National recognition for UC mathematicians

28 January 2011

Two University of Canterbury mathematicians have received national recognition for their contributions to the discipline.

National recognition for UC mathematicians - Imported from Legacy News system

Professor Charles Semple and UC PhD student Rachael Tappenden with their awards.

Two University of Canterbury mathematicians have received national recognition for their contributions to the discipline.

Professor Charles Semple (Mathematics and Statistics) and PhD mathematics student Rachael Tappenden received two of three awards presented annually by the New Zealand Mathematical Society (NZMS) at the organisation's colloquium in Dunedin recently.

Professor Semple, who is President of the society, was awarded the NZMS Research Award for his contributions to discrete mathematics, the branch of mathematics that provides the theoretical underpinnings to computer science. His particular area of expertise in this area is matroid theory, which involves working with structures that underlie the solution of many optimisation problems.

The award also recognised Professor Semple's work in the field of phylogenetics - the reconstruction and analysis of phylogenetic (evolutionary) trees and networks based on inherited characteristics - and computational biology.

It is the third time a UC academic has received the award since it was established in 1990 to foster mathematical research in New Zealand and to recognise excellence in research carried out by New Zealand mathematicians.
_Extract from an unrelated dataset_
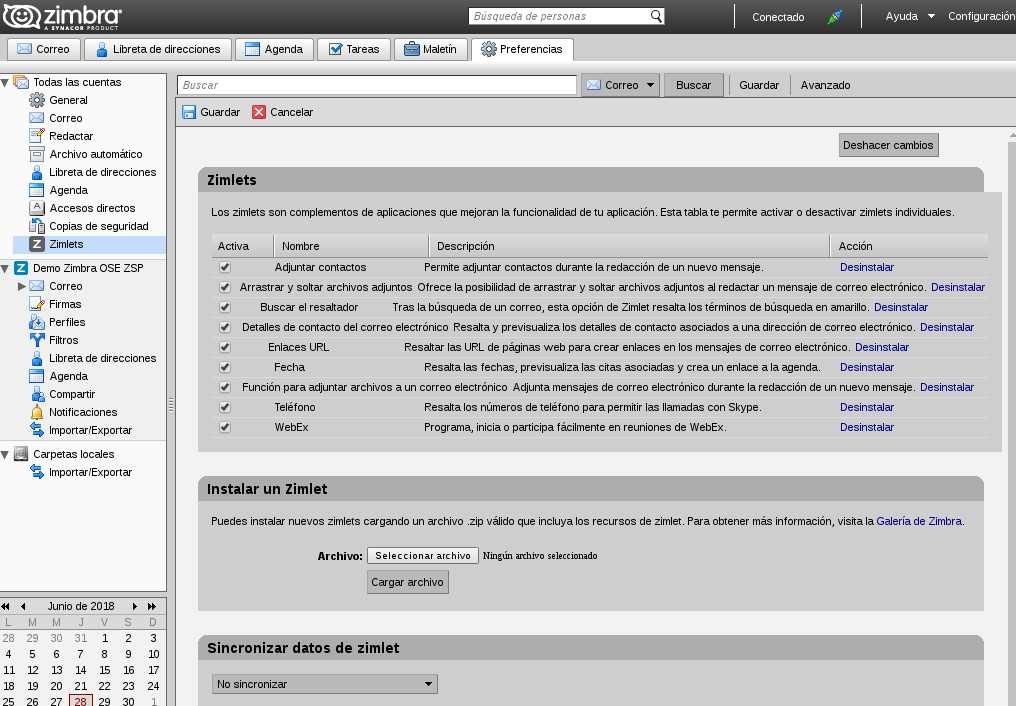Click the Firmas signature icon

(37, 304)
The previous UC recipients were Associate Professor Neil Watson (1995) and Professor Mike Steel (1999).

Professor Semple said he was pleased to receive such recognition from his peers "particularly given who has won the award previously".
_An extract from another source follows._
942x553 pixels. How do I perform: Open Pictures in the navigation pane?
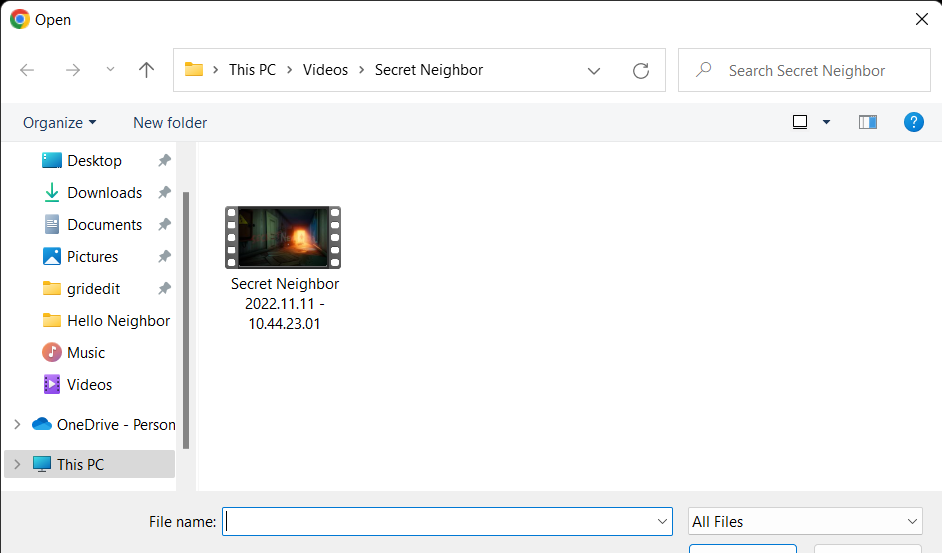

"Some big names in New Zealand mathematics have received this award in the past - Professor Rod Downey, Professor Marston Conder and Professor Gaven Martin - so it is a big honour to be this year's recipient."

Rachael was presented with the NZMS Aitken Prize, which is awarded to the student who delivered the best student talk at the NZMS colloquium. It is the fourth consecutive time a doctoral student from the UC mathematics and statistics department has collected the award.
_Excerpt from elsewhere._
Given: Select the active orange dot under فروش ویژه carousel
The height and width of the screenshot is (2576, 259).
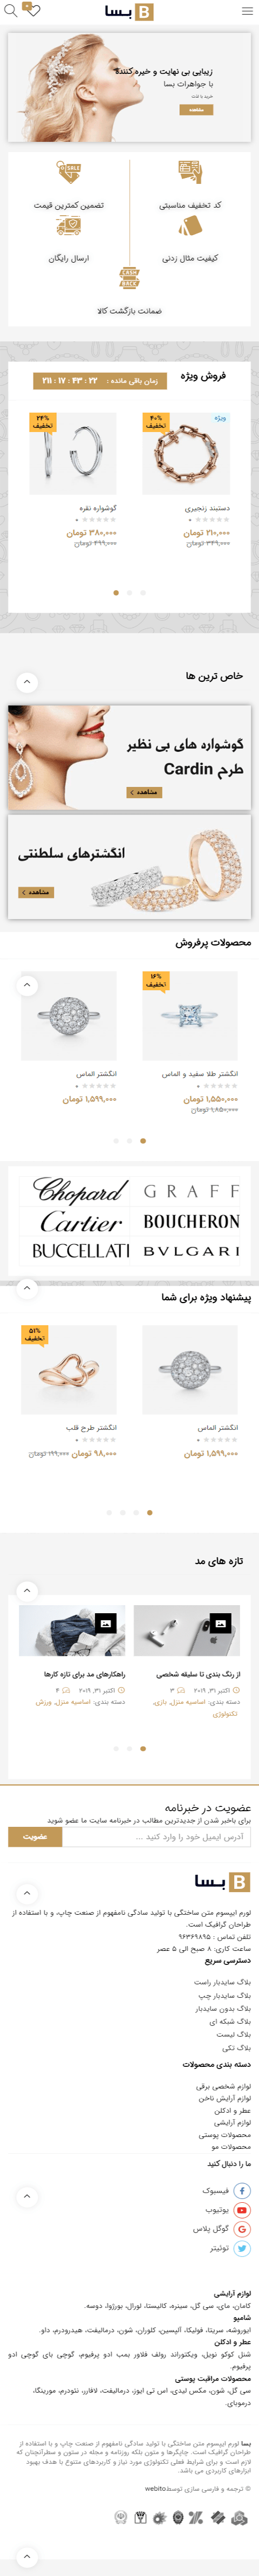Looking at the screenshot, I should click(x=116, y=592).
Rachael's talk was titled "Extensions of Compressed Sensing" and discussed a way of reconstructing signals and images from small datasets which has applications in medical imaging.

"Being able to speak well in public is an important skill to have if you're going into academia so winning this award is a good sign for me. It also means that what I'm doing is interesting."

Rachael was one of 20 students from around the country who were considered for the award, which comes with a $500 prize.